___ DOCUMENT

Once upon a time IN
THE FUTURE!!!!, there was a scientist named James and his wife Catherine
who came up with an idea to bring clean drinking water to the entire
Washington, D.C. Wasteland area…oh, yeah…there’s gonna be a war in 2077 between
the United States and China over Alaska that’s going to result in the entire
world getting bombarded by nuclear arms fire.
…okay, maybe this wasn’t
the best place to start this out the review…
I’ve covered the Fallout series in gloriously resplendent
detail before, that is to say the DLCs for New
Vegas have been covered. As for the
rest of the series Fallout is good
for the story, Fallout 2 is only
passable because I get to blow up an oil rig at the end, and New Vegas really needs some post-Hoover
Dam playability and an apology letter for ending Lonesome Road as it was after all the teasing. But then, there’s Fallout 3. It gets a lot of flak from Interplay fanboys, and
with good reason. After all, why on
earth would we want our games to be playable?

______

__STATED PROBLEM A__: In the Fallout review, why does the writer say New Vegas needs an apology letter?
__STATED PROBLEM B__: According to the Fallout review, what year does the war between the United States and China take place?
The rows after this point are separate material and have nothing to do with the Fallout review.

___ DATA EXTRACT

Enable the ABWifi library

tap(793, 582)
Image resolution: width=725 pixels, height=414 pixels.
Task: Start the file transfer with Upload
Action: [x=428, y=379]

______

__TASK RESPONSE A__: The writer thinks New Vegas owes an apology for how Lonesome Road ended after all the teasing that led up to it.

__TASK RESPONSE B__: 2077